Introduction
A huge amount of time, effort and resources are invested in training clinicians to deliver the most effective available therapies to patients with a range of mental health difficulties. Supervision can assist in the development and maintenance of all of these skills. Strong clinical research has been used to support and extend those therapies, allowing us to work more effectively and with wider groups of people, while also telling us where further improvement is essential.
And yet we see therapists who do not engage with the evidence, do not undertake the training, and do not consider their clinical outcomes. Worse, we see clinicians who let all those skills slip away. Clinicians who prioritise their individual (and sometimes idiosyncratic) clinical judgement, even where evidence-based methods are much more effective for their patients.
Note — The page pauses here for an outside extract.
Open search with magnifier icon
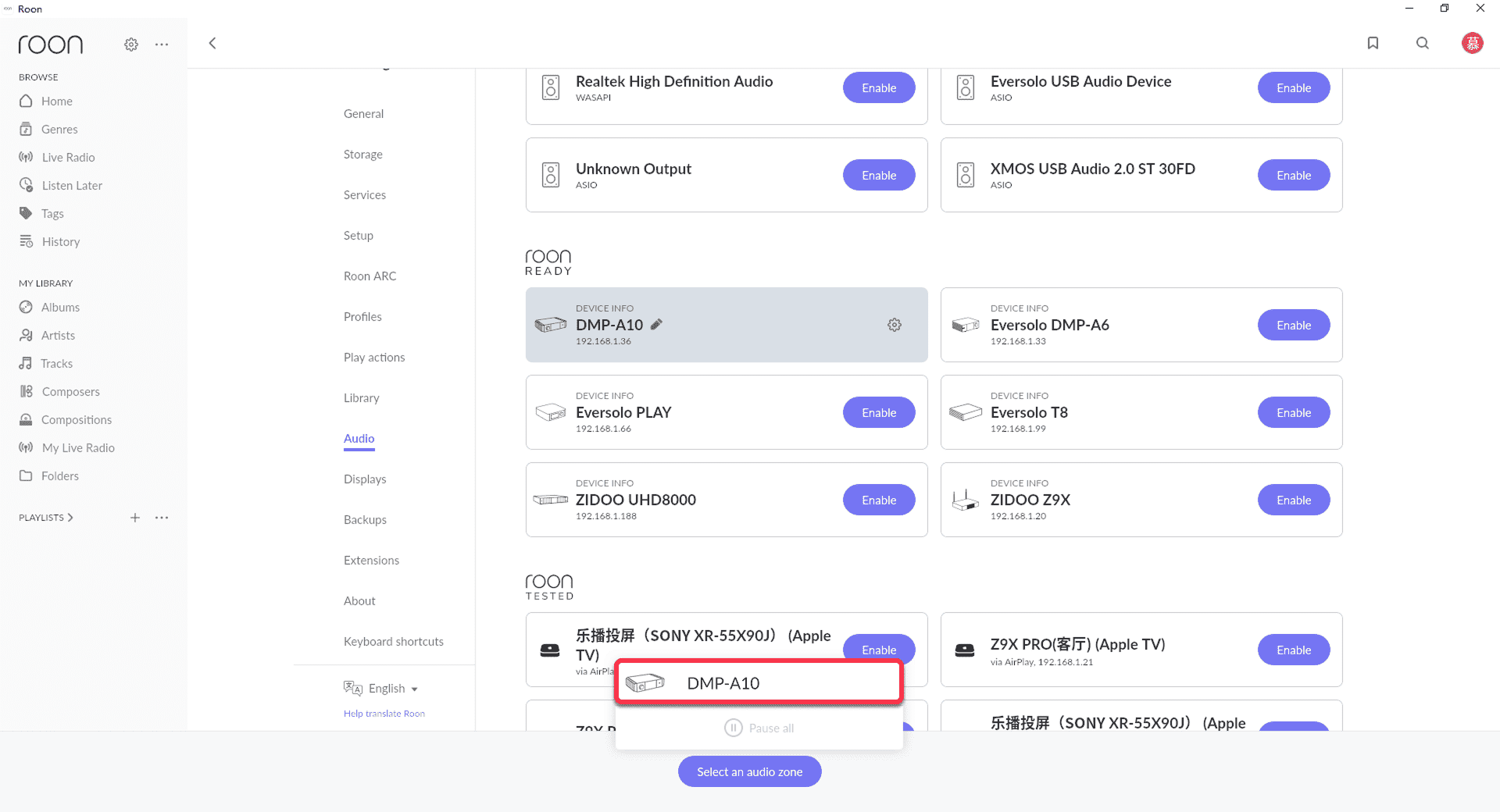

Why do we see this pattern of therapist drift? And what can we do about it?
The event will be equivalent to 2 hrs of CPD.
Content
The session will be focused on detailing therapist drift, understanding why we drift, and considering strategies for reducing drift. Critically (because no therapy is perfect), it will consider how we can be strategic about improving our therapies - building a better evidence base and set of therapy options into the future.
Reasons for therapist drift will be reviewed with attendees, including our lack of up-to-date knowledge, our personalities, our beliefs, and our own anxiety. All of these will affect whether we are a ‘romantic’ or an ‘empiricist’ when it comes to how we deliver therapy, and hence will affect clinical outcomes. We might even talk about how everyone would love to just jump into a helicopter and fly it, rather than taking all those tedious lessons. And we will definitely be discussing Christmas tree decorations.
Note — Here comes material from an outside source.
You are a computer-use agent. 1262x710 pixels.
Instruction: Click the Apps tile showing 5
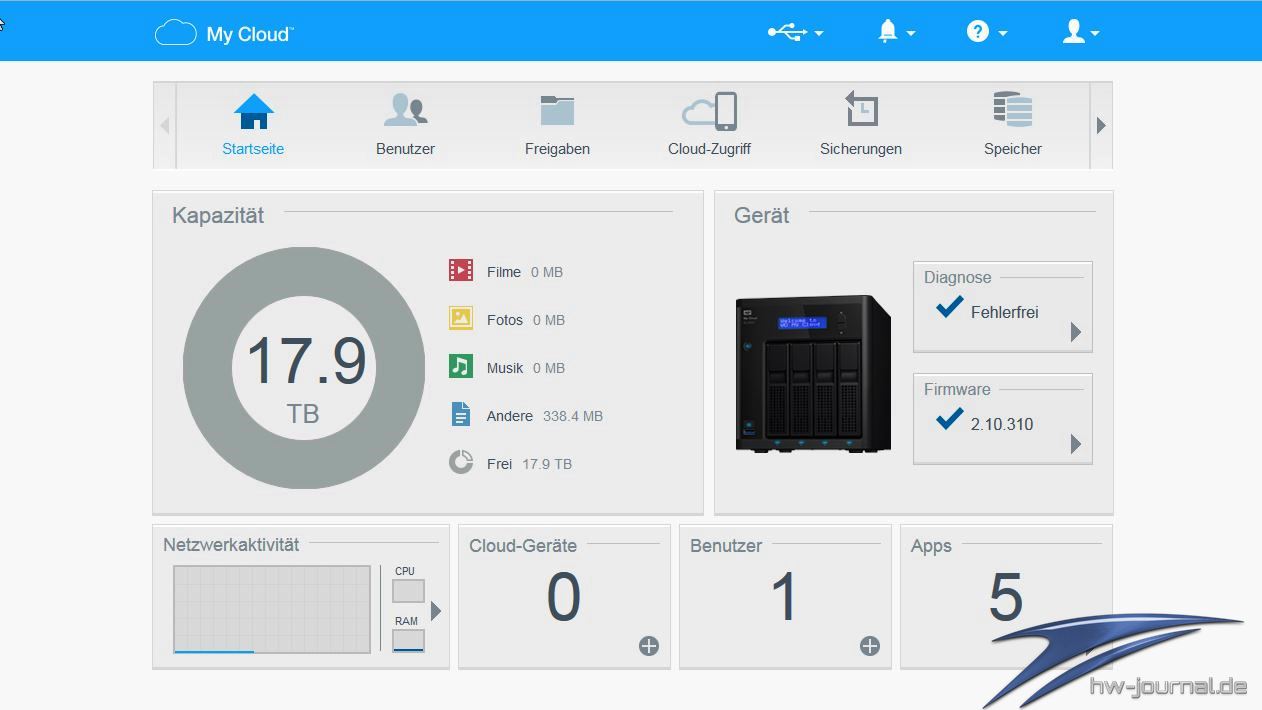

We will address examples of drift that attendees have experienced in their own practice, or that they have seen, and use them to understand why drift happens.
Looking to the future, we will consider how we can stop drifting in our clinical work. Finally, we will explore how we could all be weird clinicians, coming up with new ways of working that advance the field, by being systematic in our clinical work and making it into great clinical research.
Learning Objectives
1. Identify the value of evidence-based approaches to treatment over judgement-based approaches.
2. Identify our own patterns of therapist drift.
3. Consider how we deliver and use supervision.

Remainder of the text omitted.